=== TASK MATERIAL ===

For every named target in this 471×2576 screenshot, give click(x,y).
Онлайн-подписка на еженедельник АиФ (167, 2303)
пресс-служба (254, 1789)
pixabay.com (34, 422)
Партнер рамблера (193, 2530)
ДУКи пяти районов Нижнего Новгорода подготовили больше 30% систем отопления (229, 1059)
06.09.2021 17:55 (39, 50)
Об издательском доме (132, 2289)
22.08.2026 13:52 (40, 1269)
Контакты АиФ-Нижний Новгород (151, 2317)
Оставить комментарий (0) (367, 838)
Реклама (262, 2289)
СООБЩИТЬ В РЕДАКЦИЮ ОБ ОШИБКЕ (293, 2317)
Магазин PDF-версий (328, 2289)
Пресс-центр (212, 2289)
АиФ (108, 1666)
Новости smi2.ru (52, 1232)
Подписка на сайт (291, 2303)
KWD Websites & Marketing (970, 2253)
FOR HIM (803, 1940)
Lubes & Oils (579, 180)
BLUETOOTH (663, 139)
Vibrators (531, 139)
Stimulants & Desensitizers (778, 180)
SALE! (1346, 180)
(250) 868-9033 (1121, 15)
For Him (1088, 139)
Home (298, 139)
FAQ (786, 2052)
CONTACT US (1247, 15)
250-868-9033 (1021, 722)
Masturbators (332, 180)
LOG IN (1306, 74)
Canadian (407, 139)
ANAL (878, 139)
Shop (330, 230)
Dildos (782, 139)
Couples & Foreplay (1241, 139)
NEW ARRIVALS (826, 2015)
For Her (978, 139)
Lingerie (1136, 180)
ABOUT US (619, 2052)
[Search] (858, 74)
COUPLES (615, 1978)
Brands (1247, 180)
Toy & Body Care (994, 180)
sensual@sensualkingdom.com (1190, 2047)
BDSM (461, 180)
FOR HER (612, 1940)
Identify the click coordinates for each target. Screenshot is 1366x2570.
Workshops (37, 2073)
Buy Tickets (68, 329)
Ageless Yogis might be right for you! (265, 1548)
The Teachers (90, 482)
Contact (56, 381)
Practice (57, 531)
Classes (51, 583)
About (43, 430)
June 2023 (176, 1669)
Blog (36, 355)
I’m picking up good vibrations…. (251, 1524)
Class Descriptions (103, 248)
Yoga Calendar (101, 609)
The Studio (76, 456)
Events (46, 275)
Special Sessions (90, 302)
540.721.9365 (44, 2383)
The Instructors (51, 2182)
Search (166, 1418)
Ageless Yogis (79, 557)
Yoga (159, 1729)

===

An exact, complete copy of the lines above from the one with "[Search] (858, 74)" through the one with "Buy Tickets (68, 329)" is the whole answer.

● REPLY
[Search] (858, 74)
COUPLES (615, 1978)
Brands (1247, 180)
Toy & Body Care (994, 180)
sensual@sensualkingdom.com (1190, 2047)
BDSM (461, 180)
FOR HER (612, 1940)
Identify the click coordinates for each target. Screenshot is 1366x2570.
Workshops (37, 2073)
Buy Tickets (68, 329)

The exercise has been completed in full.